[Dataset records]
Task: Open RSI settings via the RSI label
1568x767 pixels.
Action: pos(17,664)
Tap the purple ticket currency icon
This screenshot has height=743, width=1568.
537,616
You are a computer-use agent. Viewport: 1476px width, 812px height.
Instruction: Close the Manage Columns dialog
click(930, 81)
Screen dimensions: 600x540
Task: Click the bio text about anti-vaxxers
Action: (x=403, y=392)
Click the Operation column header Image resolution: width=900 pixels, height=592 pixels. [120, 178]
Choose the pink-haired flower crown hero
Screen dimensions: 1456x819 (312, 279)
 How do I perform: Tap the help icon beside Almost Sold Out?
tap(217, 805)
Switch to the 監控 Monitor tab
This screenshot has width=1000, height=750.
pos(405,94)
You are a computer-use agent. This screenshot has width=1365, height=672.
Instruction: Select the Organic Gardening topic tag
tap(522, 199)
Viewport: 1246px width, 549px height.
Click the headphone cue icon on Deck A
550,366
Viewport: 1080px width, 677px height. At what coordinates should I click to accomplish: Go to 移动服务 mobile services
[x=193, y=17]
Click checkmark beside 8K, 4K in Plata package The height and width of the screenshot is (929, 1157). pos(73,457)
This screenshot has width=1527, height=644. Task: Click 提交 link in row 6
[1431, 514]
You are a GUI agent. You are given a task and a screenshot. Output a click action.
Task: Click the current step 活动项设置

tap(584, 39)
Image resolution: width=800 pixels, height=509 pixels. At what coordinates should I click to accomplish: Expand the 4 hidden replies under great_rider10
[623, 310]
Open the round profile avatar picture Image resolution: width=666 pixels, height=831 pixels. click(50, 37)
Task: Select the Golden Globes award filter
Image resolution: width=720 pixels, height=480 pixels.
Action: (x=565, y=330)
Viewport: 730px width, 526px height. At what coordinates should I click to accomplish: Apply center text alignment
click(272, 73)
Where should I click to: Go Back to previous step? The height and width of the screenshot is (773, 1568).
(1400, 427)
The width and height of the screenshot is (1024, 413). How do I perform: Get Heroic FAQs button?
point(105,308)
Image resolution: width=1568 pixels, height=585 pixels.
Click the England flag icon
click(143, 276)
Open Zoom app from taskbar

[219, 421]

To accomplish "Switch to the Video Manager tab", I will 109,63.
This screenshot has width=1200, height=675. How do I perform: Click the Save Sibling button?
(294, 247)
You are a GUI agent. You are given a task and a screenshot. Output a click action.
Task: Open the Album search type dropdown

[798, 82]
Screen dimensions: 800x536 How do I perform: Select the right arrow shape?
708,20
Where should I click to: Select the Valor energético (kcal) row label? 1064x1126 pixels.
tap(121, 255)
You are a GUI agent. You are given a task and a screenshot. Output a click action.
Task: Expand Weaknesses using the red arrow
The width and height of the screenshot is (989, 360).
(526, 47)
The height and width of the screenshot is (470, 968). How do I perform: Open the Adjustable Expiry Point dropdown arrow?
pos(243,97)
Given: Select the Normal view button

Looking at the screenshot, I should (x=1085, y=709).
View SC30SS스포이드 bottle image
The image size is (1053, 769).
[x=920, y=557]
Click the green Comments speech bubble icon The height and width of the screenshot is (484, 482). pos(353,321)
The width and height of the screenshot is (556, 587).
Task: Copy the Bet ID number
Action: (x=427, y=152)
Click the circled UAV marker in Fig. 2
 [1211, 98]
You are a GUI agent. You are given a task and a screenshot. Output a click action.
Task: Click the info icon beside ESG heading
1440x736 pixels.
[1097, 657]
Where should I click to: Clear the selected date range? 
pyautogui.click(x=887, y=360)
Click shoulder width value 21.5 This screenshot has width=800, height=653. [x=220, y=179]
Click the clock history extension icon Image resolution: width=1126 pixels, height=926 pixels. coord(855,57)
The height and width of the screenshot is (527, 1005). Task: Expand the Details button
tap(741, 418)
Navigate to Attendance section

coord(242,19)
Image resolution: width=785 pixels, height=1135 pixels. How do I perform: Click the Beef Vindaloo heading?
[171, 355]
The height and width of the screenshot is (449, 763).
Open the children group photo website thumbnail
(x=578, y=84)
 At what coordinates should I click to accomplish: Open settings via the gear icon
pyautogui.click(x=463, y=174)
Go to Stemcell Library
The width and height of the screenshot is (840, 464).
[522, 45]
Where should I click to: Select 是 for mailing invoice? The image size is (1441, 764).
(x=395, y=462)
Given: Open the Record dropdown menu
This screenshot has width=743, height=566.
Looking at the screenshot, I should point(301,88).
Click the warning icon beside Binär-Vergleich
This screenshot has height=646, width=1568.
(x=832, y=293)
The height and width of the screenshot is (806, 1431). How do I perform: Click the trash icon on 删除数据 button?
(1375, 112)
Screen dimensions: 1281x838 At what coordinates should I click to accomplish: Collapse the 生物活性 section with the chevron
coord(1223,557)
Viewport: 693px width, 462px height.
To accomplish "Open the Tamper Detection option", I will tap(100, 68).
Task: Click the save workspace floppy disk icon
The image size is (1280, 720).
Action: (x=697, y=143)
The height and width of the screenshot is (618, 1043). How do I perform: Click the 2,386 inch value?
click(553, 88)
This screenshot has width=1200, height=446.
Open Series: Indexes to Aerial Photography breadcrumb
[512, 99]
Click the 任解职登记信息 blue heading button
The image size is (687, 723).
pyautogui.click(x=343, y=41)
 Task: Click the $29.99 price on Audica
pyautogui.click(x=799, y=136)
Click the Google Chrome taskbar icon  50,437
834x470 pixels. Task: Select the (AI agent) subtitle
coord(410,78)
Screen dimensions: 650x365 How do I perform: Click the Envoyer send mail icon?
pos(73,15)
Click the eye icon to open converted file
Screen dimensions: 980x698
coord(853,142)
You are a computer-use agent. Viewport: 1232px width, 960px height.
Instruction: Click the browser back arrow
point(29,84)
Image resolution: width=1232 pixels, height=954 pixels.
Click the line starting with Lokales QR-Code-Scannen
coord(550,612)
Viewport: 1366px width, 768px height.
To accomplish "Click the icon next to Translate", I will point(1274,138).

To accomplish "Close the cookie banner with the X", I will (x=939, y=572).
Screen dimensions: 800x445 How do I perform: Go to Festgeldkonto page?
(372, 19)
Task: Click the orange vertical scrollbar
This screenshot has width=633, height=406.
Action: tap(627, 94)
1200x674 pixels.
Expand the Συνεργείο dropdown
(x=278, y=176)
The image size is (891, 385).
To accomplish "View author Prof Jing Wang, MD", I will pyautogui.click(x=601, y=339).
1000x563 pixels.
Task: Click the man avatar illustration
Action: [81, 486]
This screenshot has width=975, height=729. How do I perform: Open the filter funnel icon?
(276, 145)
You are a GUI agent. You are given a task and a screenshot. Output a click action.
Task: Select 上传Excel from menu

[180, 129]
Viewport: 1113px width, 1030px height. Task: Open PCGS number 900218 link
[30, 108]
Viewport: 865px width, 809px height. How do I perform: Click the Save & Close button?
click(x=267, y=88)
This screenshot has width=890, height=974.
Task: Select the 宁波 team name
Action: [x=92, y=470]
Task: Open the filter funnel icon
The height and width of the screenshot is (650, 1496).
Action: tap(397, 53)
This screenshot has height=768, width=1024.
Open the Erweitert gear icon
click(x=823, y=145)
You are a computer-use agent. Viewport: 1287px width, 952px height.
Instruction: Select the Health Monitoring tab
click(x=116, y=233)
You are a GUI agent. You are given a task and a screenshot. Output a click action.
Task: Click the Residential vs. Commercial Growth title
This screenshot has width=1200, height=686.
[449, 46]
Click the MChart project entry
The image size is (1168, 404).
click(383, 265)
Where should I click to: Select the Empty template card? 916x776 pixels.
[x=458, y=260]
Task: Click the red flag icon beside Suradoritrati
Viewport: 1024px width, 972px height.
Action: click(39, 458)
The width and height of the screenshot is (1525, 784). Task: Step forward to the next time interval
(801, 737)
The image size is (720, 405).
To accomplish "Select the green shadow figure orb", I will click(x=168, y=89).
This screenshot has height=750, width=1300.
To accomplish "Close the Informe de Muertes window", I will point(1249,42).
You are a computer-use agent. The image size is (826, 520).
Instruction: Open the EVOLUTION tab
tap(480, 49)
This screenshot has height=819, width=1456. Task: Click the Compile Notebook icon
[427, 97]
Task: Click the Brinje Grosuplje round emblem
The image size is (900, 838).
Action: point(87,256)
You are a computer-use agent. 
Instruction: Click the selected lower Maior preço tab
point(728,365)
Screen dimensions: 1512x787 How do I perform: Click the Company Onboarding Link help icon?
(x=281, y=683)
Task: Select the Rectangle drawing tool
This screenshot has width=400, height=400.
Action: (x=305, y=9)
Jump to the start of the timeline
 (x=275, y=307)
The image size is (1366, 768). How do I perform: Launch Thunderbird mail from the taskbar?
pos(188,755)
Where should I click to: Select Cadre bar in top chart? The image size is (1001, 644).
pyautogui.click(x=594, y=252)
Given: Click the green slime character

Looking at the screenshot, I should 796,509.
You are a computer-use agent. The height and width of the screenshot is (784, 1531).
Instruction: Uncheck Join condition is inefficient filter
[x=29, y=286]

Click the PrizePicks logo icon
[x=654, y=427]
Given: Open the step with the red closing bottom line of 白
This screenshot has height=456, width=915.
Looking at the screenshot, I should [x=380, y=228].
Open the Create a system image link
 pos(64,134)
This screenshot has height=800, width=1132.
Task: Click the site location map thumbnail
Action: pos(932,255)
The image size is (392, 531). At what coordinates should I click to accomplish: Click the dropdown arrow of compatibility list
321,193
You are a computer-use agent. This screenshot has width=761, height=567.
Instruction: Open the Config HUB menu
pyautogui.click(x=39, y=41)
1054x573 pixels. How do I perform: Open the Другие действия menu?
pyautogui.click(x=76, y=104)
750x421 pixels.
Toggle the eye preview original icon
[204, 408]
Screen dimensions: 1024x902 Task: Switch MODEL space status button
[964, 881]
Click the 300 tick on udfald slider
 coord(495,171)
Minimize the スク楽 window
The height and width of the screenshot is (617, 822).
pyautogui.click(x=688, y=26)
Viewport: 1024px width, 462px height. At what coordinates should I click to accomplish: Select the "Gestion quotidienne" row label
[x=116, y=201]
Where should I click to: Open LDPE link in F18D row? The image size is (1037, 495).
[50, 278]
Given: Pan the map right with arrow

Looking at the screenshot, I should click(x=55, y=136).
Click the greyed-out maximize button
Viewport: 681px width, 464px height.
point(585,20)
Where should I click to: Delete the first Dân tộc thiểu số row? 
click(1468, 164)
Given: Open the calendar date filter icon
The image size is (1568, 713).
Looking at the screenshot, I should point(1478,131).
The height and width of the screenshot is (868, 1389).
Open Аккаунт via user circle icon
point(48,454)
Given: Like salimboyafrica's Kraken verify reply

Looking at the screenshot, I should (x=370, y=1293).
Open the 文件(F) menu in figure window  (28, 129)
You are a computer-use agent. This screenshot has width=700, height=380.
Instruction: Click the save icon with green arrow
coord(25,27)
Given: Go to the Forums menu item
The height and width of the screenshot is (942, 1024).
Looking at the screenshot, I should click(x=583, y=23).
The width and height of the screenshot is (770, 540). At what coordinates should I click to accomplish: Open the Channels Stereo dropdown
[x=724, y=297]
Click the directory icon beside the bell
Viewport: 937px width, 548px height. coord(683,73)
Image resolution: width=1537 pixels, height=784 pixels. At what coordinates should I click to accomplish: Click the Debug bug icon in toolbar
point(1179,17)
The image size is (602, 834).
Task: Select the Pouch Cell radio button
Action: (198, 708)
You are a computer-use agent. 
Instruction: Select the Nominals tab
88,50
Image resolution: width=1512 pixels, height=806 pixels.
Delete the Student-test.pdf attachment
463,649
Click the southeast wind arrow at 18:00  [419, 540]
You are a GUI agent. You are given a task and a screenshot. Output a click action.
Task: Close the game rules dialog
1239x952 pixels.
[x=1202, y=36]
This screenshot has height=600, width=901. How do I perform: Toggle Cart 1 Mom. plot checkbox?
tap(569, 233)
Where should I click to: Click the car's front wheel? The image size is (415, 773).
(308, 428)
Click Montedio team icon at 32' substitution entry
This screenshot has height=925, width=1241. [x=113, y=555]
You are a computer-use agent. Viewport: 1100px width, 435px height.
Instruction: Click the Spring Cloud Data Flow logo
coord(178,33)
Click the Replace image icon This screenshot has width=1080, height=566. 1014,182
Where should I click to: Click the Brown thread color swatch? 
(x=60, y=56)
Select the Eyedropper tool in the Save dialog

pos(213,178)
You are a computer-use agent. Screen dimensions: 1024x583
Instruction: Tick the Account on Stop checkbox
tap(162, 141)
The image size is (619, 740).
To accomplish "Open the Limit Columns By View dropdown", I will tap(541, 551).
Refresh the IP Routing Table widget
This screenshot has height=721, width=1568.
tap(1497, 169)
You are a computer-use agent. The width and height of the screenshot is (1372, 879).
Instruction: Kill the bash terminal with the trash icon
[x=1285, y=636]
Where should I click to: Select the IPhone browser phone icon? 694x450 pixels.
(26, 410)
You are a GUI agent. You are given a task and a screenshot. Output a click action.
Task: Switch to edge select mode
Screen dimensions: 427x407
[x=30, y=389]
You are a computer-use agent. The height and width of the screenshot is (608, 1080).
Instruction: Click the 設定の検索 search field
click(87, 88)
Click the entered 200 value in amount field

• **TASK DETAILS**:
Pick every line of the data that includes the string "figure".

• **EXERCISE RESULT**:
To accomplish "Select the green shadow figure orb", I will click(x=168, y=89).
Open the 文件(F) menu in figure window  (28, 129)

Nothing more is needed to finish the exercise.